% Scalable Realtime Architectures in Python % Jim Baker % jim.baker@{python.org, rackspace.com} @jimbaker
- Key ideas in implementing scalable realtime architectures: partitioning and fault tolerance
- Talk focuses on implications for architectures on Storm, but ideas applicable to other tools
- Such architectures have increasing importance, especially need to be more responsive
- Python code will be shown!
- Core developer of Jython
- Co-author of Definitive Guide to Jython from Apress
- Software developer at Rackspace
- Formerly, founding team member, Ubuntu Juju
- Lecturer in CS at Univ of Colorado at Boulder
- Leader, Boulder/Denver Storm Users meetup
Some examples of what might you want to build, at scale:
- Realtime aggregation - map/reduce, but current, event-at-a-time, not batched - not even in hourly batches
- Realtime dashboards - pulling together relevant info on a service/customer/etc, push to distributed file system (especially in cloud)
- Realtime decision making - to control or optimize some system through a feedback loop
- Consume stream(s) of data as events
- Event-oriented - as an event occurs possibly compute, act, and/or emit to output
- Best effort low latency - milliseconds to seconds. Not hours.
- Often called complex event processing or stream processing
- You might have written your own!
(Hard realtime means provable bounded latency; we are not doing that here!)
Realtime analysis could be as simple as writing a Unix pipeline
$ a *.log | b | c | d > out.txt
with nice properties:
- Composition of reusable filters by using the pipe operator
- Reliability - if pipeline fails, rerun against data files
- Some elided details in previous command line example (tailing, rotation, record format)

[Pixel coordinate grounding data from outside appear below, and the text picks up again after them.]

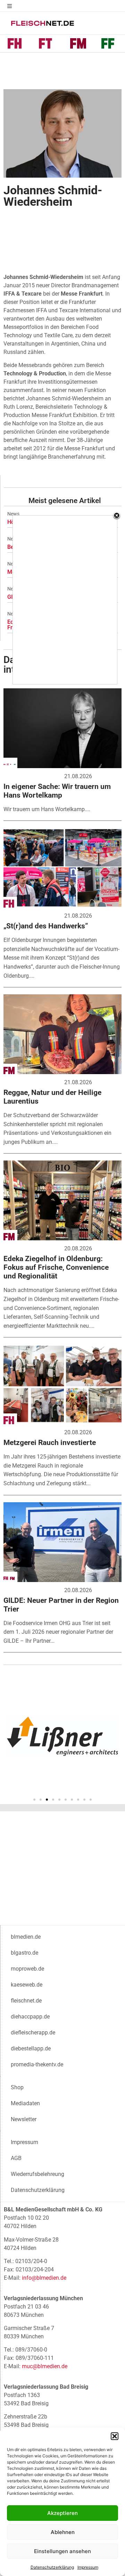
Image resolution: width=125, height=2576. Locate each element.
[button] (114, 2436)
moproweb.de (27, 1968)
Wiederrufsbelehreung (37, 2174)
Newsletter (23, 2119)
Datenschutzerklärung (52, 2567)
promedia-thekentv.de (37, 2064)
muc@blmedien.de (44, 2366)
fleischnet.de (26, 2000)
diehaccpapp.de (30, 2016)
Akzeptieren (62, 2513)
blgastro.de (24, 1952)
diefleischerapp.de (33, 2032)
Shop (17, 2087)
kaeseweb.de (26, 1984)
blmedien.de (26, 1936)
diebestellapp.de (31, 2048)
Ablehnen (63, 2532)
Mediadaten (25, 2103)
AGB (16, 2158)
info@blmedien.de (44, 2278)
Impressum (87, 2567)
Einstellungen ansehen (62, 2551)
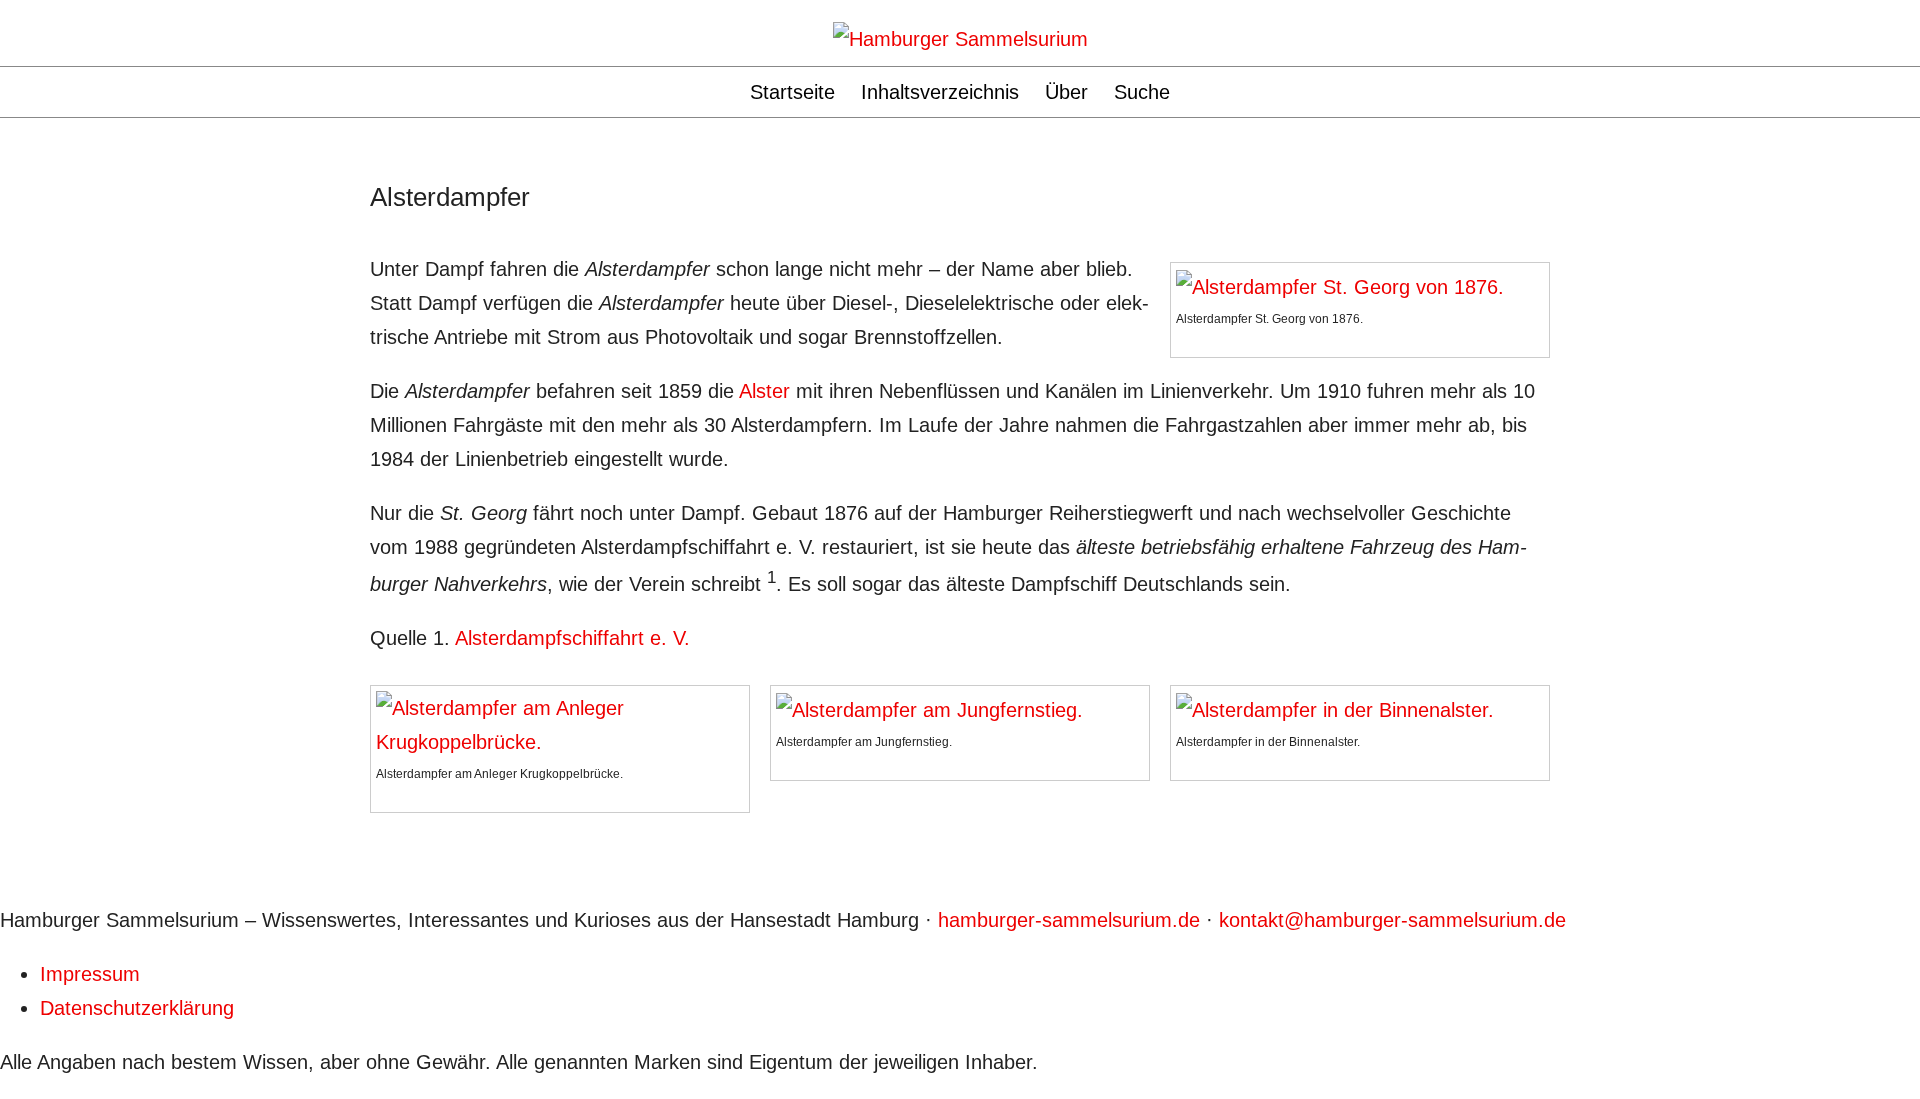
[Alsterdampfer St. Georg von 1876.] (1340, 285)
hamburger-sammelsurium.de (1069, 920)
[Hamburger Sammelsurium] (960, 37)
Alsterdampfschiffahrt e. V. (572, 638)
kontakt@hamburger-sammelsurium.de (1392, 920)
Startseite (792, 92)
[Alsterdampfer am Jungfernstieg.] (929, 708)
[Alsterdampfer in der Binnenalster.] (1335, 708)
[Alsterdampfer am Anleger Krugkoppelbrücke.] (560, 723)
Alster (764, 391)
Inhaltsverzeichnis (940, 92)
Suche (1142, 92)
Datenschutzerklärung (137, 1008)
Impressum (90, 974)
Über (1066, 92)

- Support for common ops: joins, windows, aggregation
- But much more important: how to scale
Issues with homegrown code or using frameworks like Esper:
- Problem: need to ensure all relevant events about customer is in one place
- Also let customers define policies about what is an alarm
- Then run some computation using policy and events
$\Rightarrow$ produce alarms - Sharding is only a partial solution - what if you have already sharded on some other key?
- Small problems are comparatively easy
-
$\Rightarrow$ So make large problems smaller with divide & conquer -
$\Rightarrow$ Need horizontal scaling -
$\Rightarrow$ But failure becomes increasingly likely at scale -
$\Rightarrow$ And distributed coordination is tough!
- Not sufficient to simply add a box labeled "ZooKeeper" on your architecture diagram
- Even if ZK is awesome!
- Need to work with managing failure - ZK supports distributed recovery by tracking configuration, possibly ephemeral and linked to hearbeats
- Don't even ask me about supporting distributed locks ;)
- Lingo: spouts (event sources), bolts (process events), topology (connect together spouts & bolts)
- Strong support for partitioning and fault tolerance
- Written in Clojure, exposes a Java API to any JVM language
- Uses ZooKeeper internally
- Part of Apache incubator program
Also Apache incubator projects:
- UC Berkeley's Spark Streaming - mini-batch approach, written in Scala
- LinkedIn's Samza - message processor companion to Kafka written in Scala
- Yahoo's S4 - written in Java, seems to be crowded out
- Storm lets you partition streams, so you can break down the size of your problem
- If node running your code fails, Storm will restart it
- Spouts source events, providing for reliable tracking - notified when the event is fully acked, or it has failed
- Bolts consume events, possible emitting to downstream bolts
- Topology is a directed acyclic graph for event routing
- Topology also describes how many nodes of a spout/bolt
- Storm ensures an invariant - the number of nodes for spouts and bolts is held constant
- Failure is easy - no rebalancing, just need to restart node
- Storm routes events consistently to specific node for a bolt
- Use field grouping to route (map!) all events of a given key to a node for some bolt
- Q: What possibilities do you have if all current data about some key - a customer - is in one place?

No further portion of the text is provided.